• Prompt
Count the lines in the items below that contain the word "image". Give only the number.

• Provided material
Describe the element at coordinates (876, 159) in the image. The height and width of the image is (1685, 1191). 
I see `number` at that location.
==
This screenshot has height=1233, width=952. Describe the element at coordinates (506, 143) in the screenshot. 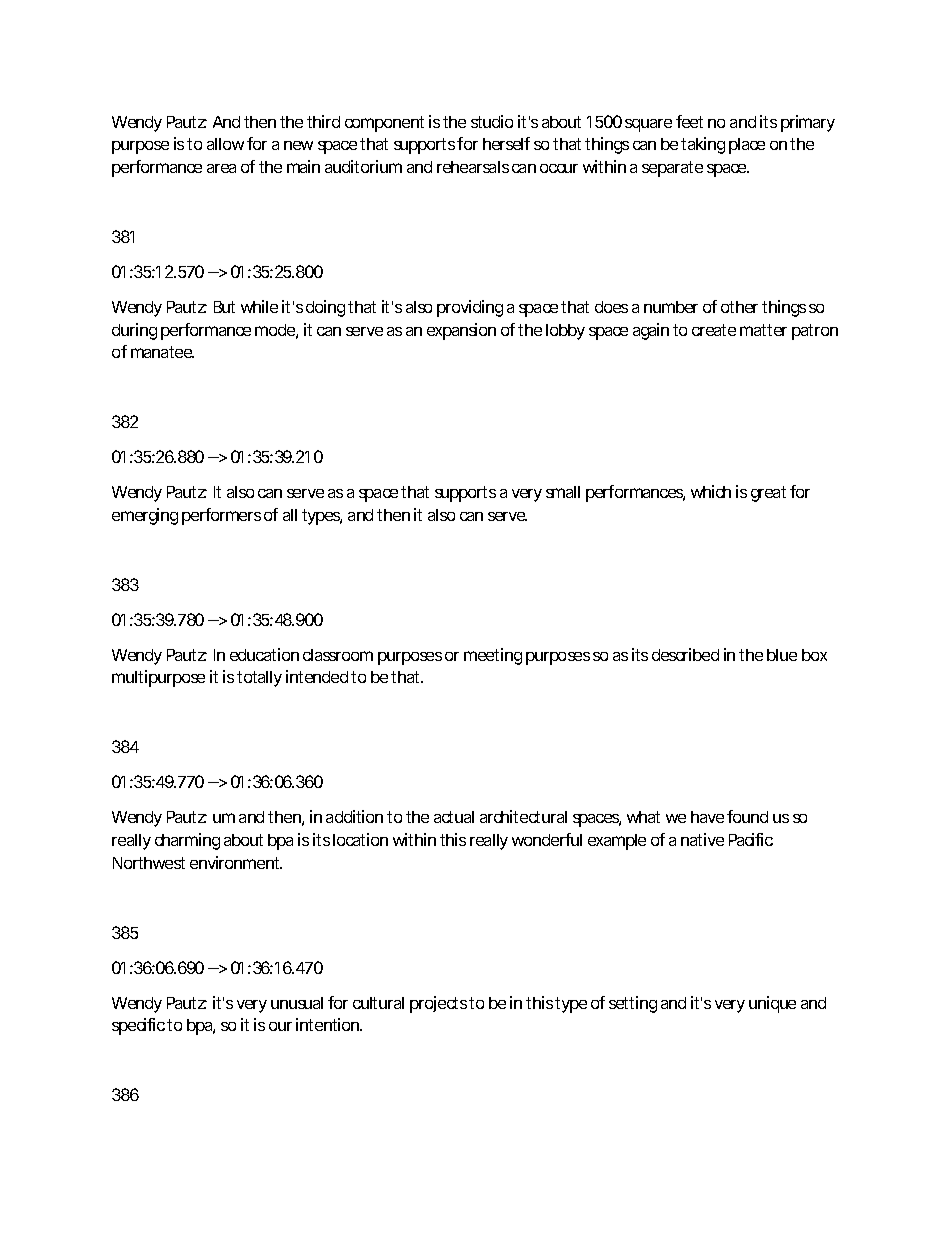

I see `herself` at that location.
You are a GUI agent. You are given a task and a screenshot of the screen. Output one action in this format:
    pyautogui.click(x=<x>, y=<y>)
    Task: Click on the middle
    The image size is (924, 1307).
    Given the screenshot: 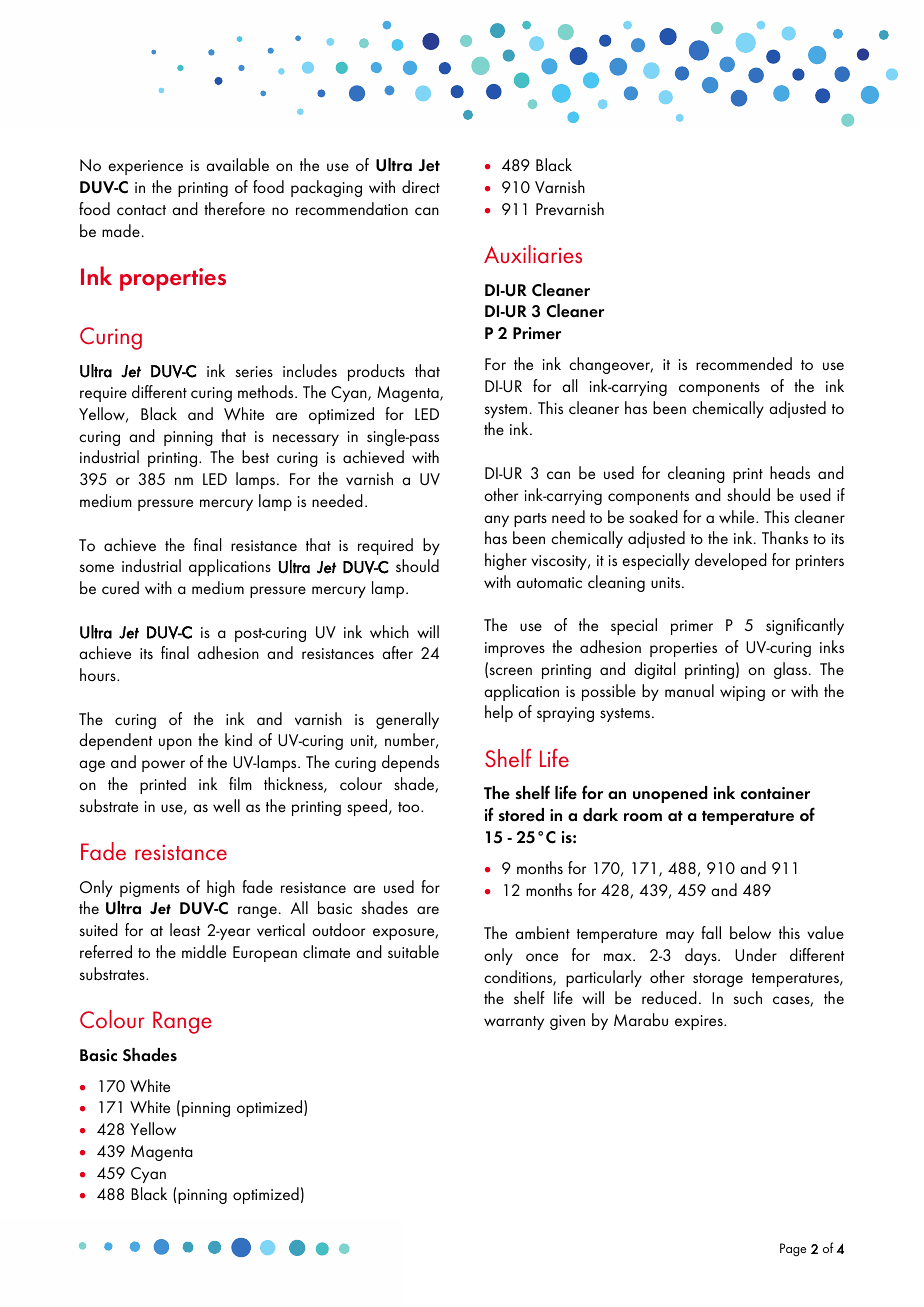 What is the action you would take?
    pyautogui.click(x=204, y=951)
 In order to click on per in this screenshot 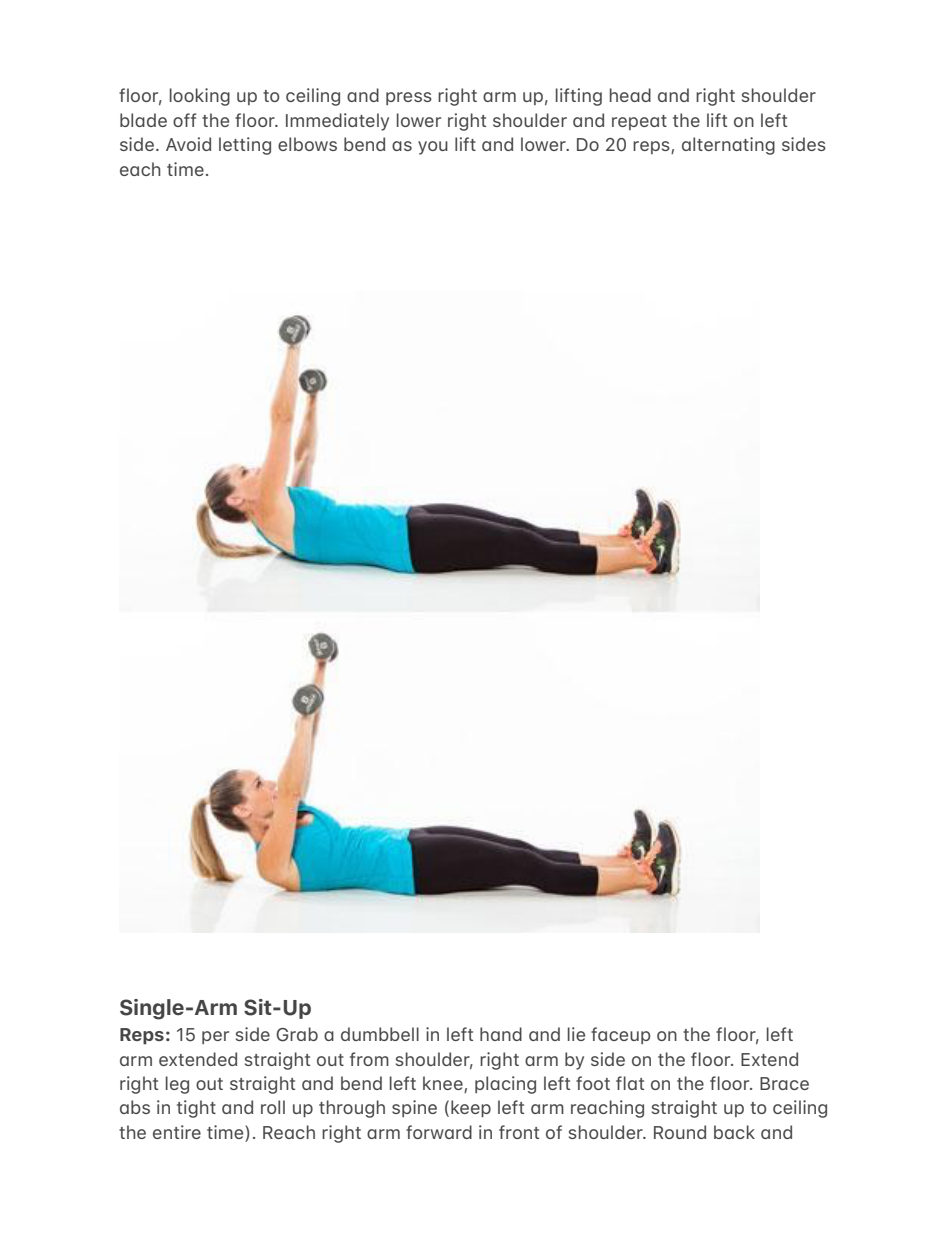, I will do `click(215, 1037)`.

• The response
2